## CONSEGNA
Prosegui l'articolo sugli abbonamenti calcistici della nuova stagione, riprendendo subito dopo la sua ultima frase.

## TESTO ESTRATTO
+--

L’effetto Dybala c’è, quello del tricolore sulla maglia pure, così come quello delle cessioni dei big, che però funziona all’inverso rispetto ai primi due. E in più c’è una Serie B che porta spesso numeri più interessanti della categoria superiore. I dati degli abbonamenti alla prossima stagione calcistica dicono questo a pochi giorni dall’inizio del campionato: una volta importantissima e primaria fonte di sostentamento dei club, oggi comunque termometro del rapporto con la tifoseria. A comandare la classifica c’è l’Inter, che fa il tutto esaurito mantenendo i 41mila abbonamenti della stagione 2019/2020, l’ultima senza le restrizioni legate al Covid. E dunque, anche se il precampionato è stato così così, con le sconfitte contro Villareal e Lens, i pareggi contro Monaco e Lione e la vittoria col Lugano, l’effetto del ritorno di Lukaku ha mantenuto intatto l’entusiasmo del pubblico nerazzurro che si è abbonato in massa. A un passo c’è il Milan, che vola: 40500 abbonamenti dopo il tricolore vinto, 10500 tessere in più rispetto alla stagione 2019/2020, segno evidente che una vittoria ha riacceso l’entusiasmo del pubblico milanista pronti a sostenere Pioli e a vedere da vicino il nuovo acquisto De Ketalaere.

+--

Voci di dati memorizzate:

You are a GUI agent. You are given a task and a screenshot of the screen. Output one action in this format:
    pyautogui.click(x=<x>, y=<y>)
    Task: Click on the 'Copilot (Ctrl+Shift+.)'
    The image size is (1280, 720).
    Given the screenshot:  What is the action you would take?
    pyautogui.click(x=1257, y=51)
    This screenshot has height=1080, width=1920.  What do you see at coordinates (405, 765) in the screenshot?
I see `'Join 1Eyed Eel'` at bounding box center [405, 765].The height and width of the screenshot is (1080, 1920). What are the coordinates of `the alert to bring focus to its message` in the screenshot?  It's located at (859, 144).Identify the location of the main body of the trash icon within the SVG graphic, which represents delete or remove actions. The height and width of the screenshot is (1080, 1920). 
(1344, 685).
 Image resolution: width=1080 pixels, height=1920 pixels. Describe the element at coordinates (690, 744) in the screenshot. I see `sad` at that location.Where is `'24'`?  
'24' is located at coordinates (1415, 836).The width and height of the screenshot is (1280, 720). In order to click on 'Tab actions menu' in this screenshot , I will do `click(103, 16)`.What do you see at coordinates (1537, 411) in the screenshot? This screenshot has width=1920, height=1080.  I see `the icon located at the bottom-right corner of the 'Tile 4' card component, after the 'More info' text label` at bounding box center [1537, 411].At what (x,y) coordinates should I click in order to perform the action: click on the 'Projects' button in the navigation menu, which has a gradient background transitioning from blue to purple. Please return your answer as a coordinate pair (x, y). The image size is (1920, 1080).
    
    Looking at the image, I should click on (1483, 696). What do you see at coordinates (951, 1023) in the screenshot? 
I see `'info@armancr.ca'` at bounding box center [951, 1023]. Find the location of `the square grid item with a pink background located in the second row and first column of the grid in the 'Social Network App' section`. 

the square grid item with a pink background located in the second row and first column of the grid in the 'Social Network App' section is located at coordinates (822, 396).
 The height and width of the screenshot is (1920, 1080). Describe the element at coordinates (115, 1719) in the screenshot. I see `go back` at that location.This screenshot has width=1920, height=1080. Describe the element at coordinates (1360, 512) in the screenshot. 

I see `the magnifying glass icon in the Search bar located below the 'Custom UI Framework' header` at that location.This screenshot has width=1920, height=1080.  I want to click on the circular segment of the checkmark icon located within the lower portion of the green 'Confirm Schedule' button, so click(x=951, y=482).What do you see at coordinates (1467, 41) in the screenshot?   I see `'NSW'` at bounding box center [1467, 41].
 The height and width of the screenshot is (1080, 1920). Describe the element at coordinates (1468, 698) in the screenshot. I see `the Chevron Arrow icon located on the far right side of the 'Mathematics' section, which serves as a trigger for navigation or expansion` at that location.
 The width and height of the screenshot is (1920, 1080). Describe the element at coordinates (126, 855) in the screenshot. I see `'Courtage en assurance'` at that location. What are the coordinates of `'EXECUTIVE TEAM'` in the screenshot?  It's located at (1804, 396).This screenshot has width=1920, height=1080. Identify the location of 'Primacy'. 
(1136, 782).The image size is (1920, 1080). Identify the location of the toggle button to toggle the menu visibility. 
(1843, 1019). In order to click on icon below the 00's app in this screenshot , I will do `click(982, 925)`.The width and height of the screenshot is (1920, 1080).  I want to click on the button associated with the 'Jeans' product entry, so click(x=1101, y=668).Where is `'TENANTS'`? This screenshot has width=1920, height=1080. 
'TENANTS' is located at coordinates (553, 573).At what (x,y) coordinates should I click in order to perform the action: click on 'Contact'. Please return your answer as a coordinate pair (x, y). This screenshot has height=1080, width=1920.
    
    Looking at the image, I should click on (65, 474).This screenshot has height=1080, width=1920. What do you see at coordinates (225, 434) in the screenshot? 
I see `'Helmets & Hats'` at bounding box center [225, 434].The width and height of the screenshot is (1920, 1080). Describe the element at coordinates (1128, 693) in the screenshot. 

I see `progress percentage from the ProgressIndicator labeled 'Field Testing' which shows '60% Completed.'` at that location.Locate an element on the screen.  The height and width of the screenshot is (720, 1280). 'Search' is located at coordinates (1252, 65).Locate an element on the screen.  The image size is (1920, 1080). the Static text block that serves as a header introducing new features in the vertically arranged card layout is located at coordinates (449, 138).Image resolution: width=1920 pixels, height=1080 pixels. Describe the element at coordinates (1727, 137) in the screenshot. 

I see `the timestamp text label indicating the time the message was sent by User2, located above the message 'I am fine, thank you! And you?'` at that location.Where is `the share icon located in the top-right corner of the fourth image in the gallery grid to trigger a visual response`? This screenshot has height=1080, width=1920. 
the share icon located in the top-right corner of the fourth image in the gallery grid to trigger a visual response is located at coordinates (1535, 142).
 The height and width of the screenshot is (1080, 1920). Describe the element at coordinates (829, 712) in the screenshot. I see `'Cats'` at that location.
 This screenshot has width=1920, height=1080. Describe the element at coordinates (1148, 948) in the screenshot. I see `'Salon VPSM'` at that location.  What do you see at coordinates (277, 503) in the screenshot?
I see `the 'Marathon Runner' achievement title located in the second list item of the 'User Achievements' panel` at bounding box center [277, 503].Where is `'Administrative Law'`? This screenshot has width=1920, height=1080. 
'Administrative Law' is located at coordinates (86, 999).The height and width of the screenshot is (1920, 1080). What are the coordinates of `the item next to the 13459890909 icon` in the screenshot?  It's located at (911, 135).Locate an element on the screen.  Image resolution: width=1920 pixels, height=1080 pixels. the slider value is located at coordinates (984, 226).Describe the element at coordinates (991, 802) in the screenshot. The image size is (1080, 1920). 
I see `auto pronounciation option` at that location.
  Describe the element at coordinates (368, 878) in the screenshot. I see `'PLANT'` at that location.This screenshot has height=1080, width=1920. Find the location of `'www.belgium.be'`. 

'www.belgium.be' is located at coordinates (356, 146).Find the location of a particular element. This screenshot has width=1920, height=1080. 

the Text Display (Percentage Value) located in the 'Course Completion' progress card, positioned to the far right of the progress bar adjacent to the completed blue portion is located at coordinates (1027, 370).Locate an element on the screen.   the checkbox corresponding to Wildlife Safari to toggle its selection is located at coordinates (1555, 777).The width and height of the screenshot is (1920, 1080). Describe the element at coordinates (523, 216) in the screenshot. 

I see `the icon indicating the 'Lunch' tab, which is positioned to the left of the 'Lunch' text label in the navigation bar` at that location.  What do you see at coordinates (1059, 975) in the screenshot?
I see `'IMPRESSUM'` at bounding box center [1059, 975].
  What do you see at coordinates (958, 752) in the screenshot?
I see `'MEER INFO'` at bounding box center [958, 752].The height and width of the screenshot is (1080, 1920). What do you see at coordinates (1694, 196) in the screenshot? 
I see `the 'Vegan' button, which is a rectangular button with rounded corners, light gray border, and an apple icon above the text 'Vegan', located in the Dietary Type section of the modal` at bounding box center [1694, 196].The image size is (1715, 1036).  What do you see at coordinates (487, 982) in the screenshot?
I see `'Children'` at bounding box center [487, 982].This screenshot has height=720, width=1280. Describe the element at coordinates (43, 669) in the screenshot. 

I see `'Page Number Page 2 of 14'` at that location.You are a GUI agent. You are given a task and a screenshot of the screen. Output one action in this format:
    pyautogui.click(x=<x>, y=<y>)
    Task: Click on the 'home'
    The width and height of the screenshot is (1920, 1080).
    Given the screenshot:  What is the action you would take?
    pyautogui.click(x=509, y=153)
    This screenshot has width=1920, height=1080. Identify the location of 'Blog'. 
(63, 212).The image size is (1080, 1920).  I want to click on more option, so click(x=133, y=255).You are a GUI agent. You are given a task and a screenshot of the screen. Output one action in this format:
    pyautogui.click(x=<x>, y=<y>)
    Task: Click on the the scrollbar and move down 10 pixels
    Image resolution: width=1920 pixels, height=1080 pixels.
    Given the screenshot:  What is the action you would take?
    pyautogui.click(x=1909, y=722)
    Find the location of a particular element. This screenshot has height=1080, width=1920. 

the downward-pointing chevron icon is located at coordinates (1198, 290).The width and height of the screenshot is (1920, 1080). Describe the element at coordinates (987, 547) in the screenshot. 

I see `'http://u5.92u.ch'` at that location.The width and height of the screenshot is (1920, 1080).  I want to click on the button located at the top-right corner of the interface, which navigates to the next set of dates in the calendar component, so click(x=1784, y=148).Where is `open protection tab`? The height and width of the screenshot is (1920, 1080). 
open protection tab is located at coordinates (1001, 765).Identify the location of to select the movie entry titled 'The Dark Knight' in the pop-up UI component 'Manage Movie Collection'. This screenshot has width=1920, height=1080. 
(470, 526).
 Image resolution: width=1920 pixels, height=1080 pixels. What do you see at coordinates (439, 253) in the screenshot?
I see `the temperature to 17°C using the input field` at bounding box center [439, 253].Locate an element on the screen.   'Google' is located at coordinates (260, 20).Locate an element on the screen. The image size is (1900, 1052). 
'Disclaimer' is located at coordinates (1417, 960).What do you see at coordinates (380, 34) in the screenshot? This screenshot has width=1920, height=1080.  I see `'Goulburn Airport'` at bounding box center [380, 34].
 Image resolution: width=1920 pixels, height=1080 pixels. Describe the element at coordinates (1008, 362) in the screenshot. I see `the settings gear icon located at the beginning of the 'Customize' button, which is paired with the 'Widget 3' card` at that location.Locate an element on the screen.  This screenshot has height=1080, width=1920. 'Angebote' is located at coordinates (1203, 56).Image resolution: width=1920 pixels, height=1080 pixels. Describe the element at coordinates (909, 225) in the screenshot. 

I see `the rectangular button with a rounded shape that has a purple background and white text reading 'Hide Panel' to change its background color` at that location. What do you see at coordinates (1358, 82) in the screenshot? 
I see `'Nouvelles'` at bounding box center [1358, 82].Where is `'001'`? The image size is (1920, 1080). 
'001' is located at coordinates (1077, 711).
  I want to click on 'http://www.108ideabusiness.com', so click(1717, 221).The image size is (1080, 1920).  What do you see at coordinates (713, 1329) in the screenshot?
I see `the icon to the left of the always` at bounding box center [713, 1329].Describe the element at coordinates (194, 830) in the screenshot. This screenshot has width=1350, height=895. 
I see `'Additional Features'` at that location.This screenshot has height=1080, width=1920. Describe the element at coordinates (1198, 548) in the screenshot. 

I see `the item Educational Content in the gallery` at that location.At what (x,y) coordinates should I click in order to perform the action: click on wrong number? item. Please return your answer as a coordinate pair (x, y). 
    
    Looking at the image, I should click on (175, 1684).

+--

## SVOLGIMENTO
Vola la Roma, terza con 36600 abbonamenti staccati: un Mourinho tornato uomo simbolo più la vittoria della Conference League più una campagna acquisti importantissima con gli arrivi di Dybala, Matic e Wjinaldum su tutti hanno accesso il già caldissimo pubblico romanista, tant’è che sono 15mila in più le tessere vendute rispetto al campionato 2019/2020. Bene anche la Lazio, quarta con duemila abbonamenti in più rispetto al 2019: evidentemente si punta a godere dell’effetto del secondo anno di Sarri, di solito molto positivo e divertente. Giù la Juventus: sono 20mila gli abbonamenti sottoscritti dai supporters bianconeri, quasi 10mila in meno rispetto al 2019, pesano probabilmente due stagioni senza vittorie e non è bastato un calciomercato comunque importante, con gli arrivi di Di Maria e Pogba su tutti, a far decollare la campagna di fidelizzazione.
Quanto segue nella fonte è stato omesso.